Using strict isotropic meshes for three-dimensional process simulation is not practicable. The need for calculation time and the limitation of memory tends to result in anisotropic adapted meshes which are more manageable. The idea is to create tetrahedral elements with special geometric qualities by manipulation of an initial coarse mesh. The basic manipulation step in our work is tetrahedral bisection. When bisecting a tetrahedron, a particular edge called the refinement edge is selected for the new vertex. As new tetrahedra are constructed by refinement, their refinement edges must be selected carefully to take an anisotropic shape into account and not to produce degenerately shaped elements. Different kinds of refinement methods have been implemented, investigated, and added to Fedos.

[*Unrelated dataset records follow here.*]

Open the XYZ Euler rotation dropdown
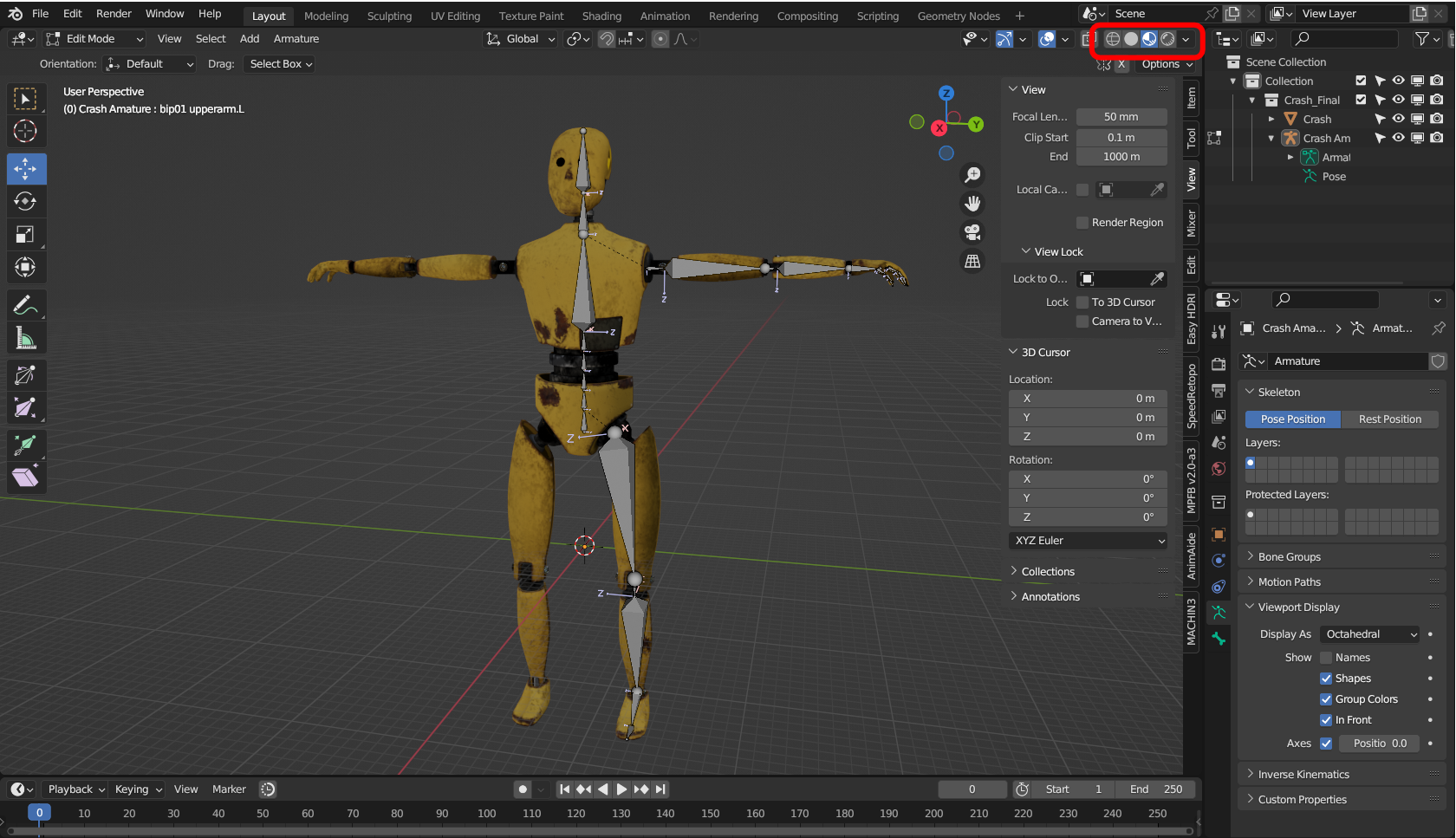Viewport: 1456px width, 838px height. [1089, 541]
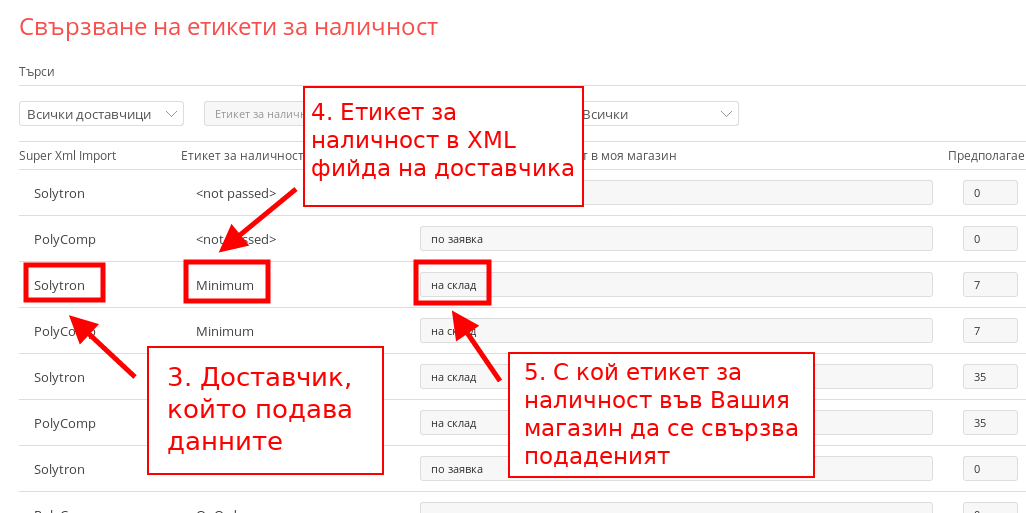Image resolution: width=1026 pixels, height=513 pixels.
Task: Click quantity field "7" in Solytron Minimum row
Action: (989, 285)
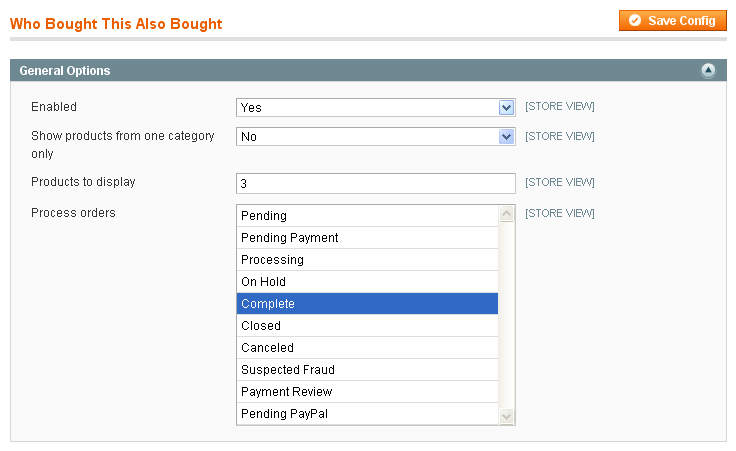The width and height of the screenshot is (736, 451).
Task: Select Canceled order status
Action: coord(367,348)
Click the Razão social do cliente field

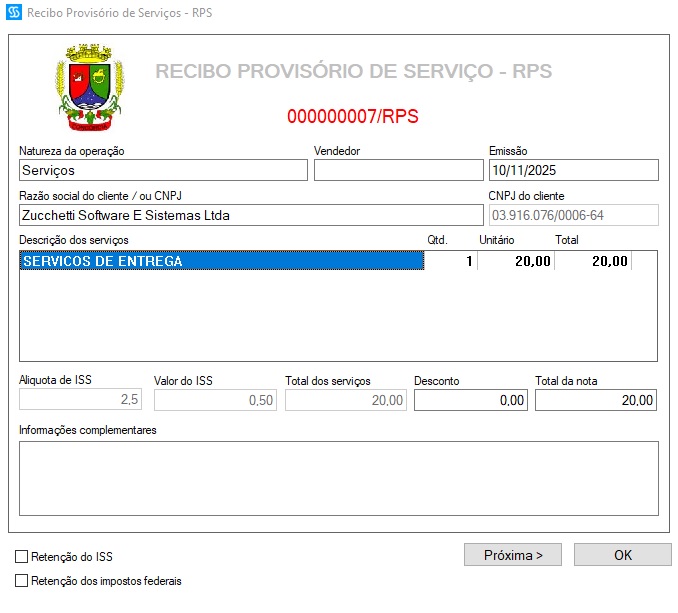(x=250, y=215)
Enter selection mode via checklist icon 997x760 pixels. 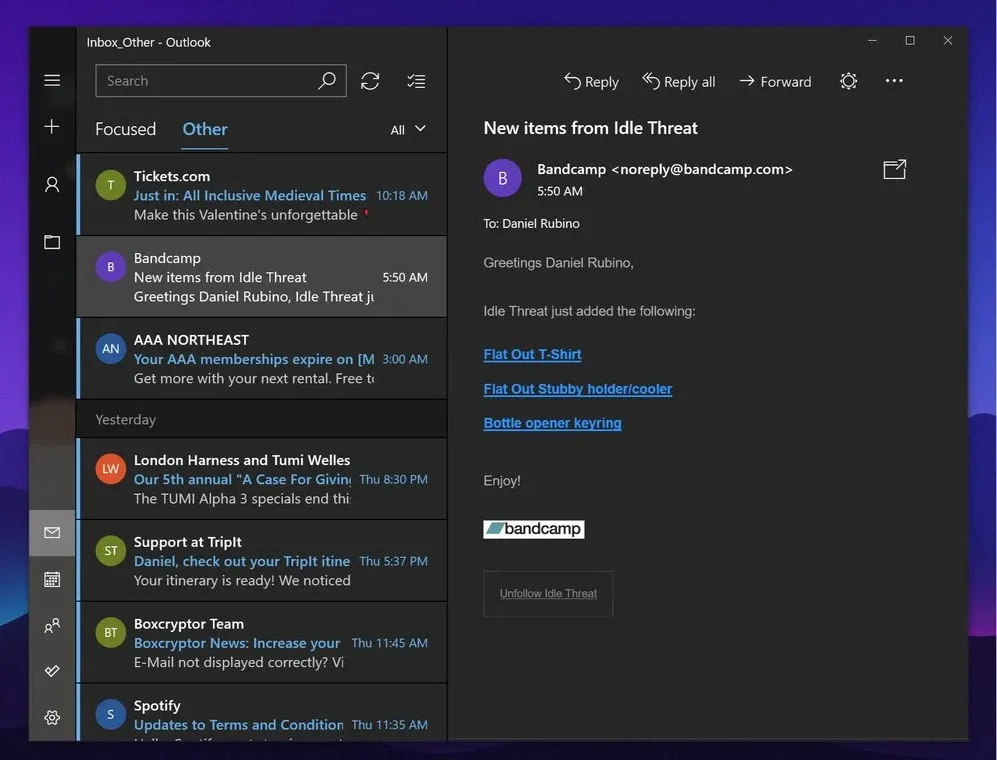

In the numerical solution of practical problems of semiconductor device and process simulation, one often encounters the diffculty that the overall accuracy of the numerical approximation is deteriorated by local singularities. An obvious remedy is to refine the discretization in the critical regions. The question is how to identify these regions and how to obtain a good balance between the refined and unrefined regions such that the overall accuracy is optimum. These considerations clearly show the need for error estimators which can be extracted a posteriori from the computed numerical solution and the given data of the problem. The error should be local and should yield reliable upper and lower bounds. The global upper bounds are suffcient to obtain a numerical solution with an accuracy below a prescribed tolerance. Local lower bounds are necessary to ensure that the grid is correctly refined to obtain a numerical solution with a prescribed tolerance using a (nearly) minimum number of grid points. Several error estimators have been implemented in Fedos. An interface which supports an error-driven refinement has been added in order to provide powerful and flexible coupling between error estimation and mesh refinement.